Los recursos son ya una excusa demasiado socorrida para desviar la atención de muchos problemas cuya solución no precisa de más medios sino de una mejor gestión de los existentes y de una mayor responsabilidad de los profesionales. Tampoco el problema de la detección parece tan acuciante si se tiene en cuenta que, como ha ocurrido en el último caso, un problema de este tipo suele ser notificado de forma recurrente al centro por la familia de la víctima, que se ve indefensa cuando el centro pretende ganar tiempo o minimizar el problema tratando de proteger su imagen institucional. Y resulta más benevolente no mencionar algunas instituciones políticas más pendientes de maquillar sus estadísticas que de resolver situaciones conflictivas, como prueba algún caso en el que se ha etiquetado burocráticamente el traslado de la víctima como producido por desavenencias entre alumnos, para no denominarlo como acoso. Volviendo a las soluciones propuestas, ¿en serio alguien que haya tratado con adolescentes se cree que unos chavales vestidos con chaleco y nombrados mediadores por la propia institución imponen algún tipo de autoridad moral a sus compañeros? ¿De verdad nadie en esa institución es consciente de que si un alumno recurre a una solución así verá laminada su imagen social de por vida incrementando las provocaciones? Creo sinceramente que es el momento de dejar de creer en las estrategias infantiles que la propia sociedad se ha impuesto para no aceptar que el mundo no es el lugar seguro y multicolor que a algunos les gustaría que fuera, pues por este camino no es descabellado pensar que algún gestor iluminado seguirá la senda de quienes en otros países propusieron ya talleres de abrazos para acabar con el bullying.

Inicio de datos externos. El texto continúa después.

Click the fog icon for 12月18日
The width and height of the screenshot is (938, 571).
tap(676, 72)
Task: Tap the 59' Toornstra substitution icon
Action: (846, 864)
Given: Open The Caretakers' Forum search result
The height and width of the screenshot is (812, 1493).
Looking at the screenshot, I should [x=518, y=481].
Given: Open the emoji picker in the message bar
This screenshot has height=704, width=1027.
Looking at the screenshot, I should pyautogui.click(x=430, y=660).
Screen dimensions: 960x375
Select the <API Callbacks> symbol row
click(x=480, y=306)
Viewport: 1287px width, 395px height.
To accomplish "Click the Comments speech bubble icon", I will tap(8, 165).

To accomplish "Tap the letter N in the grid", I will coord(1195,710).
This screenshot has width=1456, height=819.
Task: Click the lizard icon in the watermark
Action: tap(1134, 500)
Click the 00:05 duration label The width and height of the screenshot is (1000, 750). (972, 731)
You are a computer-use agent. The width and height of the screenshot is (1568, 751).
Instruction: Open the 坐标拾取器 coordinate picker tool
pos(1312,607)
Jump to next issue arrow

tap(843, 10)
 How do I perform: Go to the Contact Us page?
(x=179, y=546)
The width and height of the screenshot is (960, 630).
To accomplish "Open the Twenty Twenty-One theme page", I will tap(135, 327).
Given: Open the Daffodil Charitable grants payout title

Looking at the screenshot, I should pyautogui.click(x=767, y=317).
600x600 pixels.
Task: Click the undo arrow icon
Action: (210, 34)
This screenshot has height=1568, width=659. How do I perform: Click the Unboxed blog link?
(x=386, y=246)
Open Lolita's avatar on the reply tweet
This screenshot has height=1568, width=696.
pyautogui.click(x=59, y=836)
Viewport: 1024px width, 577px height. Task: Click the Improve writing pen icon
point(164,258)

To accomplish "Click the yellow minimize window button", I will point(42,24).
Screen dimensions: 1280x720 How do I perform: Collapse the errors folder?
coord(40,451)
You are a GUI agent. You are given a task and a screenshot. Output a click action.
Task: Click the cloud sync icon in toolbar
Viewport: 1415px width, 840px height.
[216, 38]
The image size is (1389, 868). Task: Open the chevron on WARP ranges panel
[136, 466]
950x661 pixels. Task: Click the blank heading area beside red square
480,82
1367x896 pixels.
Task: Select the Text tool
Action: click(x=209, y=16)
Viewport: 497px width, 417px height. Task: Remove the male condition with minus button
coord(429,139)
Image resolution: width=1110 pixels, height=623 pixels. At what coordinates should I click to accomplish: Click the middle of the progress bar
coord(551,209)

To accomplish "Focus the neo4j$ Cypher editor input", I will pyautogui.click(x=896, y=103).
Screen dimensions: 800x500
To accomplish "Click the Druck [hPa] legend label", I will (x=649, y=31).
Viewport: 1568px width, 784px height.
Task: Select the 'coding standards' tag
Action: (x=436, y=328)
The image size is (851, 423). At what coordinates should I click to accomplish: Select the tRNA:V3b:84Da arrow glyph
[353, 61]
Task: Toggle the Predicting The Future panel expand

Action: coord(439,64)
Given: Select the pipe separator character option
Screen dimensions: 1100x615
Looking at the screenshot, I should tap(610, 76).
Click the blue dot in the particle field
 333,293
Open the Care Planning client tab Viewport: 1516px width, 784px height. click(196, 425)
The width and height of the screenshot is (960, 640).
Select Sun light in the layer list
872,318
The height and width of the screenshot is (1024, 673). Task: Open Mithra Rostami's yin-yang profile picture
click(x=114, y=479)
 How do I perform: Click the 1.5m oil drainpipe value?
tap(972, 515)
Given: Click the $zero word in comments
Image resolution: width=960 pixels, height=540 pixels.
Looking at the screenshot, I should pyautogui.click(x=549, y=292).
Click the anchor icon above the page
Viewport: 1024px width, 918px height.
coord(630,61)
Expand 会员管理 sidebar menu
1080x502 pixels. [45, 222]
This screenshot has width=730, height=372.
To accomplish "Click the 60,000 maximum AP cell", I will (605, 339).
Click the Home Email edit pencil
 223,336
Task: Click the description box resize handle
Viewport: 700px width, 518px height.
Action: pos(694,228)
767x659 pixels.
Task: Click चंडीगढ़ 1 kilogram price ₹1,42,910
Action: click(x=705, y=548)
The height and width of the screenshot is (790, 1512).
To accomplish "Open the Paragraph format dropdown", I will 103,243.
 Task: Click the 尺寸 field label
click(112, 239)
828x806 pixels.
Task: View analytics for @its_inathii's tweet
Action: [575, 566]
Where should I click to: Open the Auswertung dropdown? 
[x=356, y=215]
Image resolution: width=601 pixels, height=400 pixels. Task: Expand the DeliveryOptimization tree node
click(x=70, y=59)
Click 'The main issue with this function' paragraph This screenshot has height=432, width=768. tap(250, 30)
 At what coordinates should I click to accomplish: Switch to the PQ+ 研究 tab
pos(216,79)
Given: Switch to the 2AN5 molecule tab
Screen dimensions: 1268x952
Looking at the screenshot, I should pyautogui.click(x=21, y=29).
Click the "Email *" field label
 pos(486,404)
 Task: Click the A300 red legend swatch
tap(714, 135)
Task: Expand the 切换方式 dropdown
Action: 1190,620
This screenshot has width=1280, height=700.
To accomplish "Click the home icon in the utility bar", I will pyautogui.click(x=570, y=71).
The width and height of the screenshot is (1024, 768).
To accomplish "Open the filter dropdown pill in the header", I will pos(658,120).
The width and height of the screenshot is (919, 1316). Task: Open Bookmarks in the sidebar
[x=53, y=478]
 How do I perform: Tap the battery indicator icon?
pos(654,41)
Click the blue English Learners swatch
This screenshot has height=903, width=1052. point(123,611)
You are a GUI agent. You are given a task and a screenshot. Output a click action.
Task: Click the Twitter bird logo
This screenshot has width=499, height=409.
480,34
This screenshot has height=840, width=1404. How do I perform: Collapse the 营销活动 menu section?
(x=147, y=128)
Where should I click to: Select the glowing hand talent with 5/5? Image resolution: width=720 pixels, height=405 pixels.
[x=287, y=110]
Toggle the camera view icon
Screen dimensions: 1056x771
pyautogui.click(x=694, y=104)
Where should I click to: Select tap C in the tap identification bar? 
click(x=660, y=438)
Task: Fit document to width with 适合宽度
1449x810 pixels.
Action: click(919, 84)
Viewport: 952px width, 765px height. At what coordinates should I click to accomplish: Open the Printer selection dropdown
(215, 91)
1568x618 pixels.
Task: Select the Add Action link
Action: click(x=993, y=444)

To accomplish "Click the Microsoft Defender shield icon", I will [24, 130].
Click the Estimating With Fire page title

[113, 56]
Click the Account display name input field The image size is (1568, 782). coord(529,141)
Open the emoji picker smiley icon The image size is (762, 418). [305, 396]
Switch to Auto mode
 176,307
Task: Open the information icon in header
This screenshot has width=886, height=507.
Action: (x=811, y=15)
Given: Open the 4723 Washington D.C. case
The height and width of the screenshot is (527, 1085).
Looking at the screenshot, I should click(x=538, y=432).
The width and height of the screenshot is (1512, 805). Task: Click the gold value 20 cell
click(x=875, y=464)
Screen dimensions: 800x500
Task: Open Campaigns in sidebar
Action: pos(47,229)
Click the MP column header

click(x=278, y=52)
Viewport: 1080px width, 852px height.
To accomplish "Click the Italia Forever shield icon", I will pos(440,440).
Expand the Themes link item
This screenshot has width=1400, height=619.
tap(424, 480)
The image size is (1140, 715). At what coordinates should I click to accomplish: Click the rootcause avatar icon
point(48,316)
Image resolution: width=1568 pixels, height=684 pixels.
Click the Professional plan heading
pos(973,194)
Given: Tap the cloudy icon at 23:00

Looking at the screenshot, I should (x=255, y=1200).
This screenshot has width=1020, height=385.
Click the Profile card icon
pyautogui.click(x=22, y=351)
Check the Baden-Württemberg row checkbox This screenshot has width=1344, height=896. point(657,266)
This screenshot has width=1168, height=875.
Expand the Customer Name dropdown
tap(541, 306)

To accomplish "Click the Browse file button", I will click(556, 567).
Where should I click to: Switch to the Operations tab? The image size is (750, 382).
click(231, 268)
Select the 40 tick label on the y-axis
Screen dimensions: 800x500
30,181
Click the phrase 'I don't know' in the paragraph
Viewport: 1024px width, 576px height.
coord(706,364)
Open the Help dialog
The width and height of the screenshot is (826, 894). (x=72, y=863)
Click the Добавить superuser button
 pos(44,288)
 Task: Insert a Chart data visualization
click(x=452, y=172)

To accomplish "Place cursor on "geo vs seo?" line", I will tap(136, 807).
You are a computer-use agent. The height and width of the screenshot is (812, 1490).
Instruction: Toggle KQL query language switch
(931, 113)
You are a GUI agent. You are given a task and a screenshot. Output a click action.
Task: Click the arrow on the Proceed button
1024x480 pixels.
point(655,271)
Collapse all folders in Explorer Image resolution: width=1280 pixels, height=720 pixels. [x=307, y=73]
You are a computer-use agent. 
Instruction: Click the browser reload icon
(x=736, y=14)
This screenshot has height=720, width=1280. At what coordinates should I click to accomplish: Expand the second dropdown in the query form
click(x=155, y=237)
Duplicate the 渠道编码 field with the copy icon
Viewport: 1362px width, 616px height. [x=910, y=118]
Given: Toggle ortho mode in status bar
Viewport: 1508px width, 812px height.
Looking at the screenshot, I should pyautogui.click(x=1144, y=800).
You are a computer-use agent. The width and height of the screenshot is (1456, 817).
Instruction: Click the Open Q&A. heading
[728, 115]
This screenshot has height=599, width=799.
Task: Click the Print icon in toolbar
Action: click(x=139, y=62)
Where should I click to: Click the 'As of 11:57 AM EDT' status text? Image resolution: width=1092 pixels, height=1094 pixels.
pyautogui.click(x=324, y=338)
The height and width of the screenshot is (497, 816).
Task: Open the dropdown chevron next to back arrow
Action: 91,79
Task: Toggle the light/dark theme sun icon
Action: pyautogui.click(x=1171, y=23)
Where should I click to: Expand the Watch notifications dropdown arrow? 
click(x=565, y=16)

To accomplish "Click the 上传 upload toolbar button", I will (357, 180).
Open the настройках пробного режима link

La verdad es que, cuando ya se ha enquistado, un caso de acoso solamente puede resolverse desde los centros escolares utilizando dos estrategias en desuso. La primera, imponiendo autoridad, una autoridad perdida por los centros escolares debido a los complejos socio-históricos del país y a la propia frivolidad de los políticos y ciudadanos que por deseabilidad social sufren un tembleque de piernas ante la posibilidad de recibir el calificativo de “fachas” por exigir el cumplimiento de las normas, con su sistema de amonestaciones y castigos. Algo que, por cierto, ha llevado a que se equipare de forma miserable la figura del acosador con la de la víctima, activando el repugnante fenómeno psicológico de culpabilización de la víctima que empuja a esta a cambiar de centro perpetuando el ciclo de acoso. La segunda, exigiendo a los profesionales que se impliquen y se hagan responsables de su obligación de garantizar la protección y el cuidado de los alumnos bajo su mando. Y quien no esté dispuesto a hacerlo (algún profesor de Secundaria me ha dicho a mí personalmente que su responsabilidad es enseñar su materia y no educar) quizá debería dedicarse a otra cosa o ser apartado por no cumplir con su labor.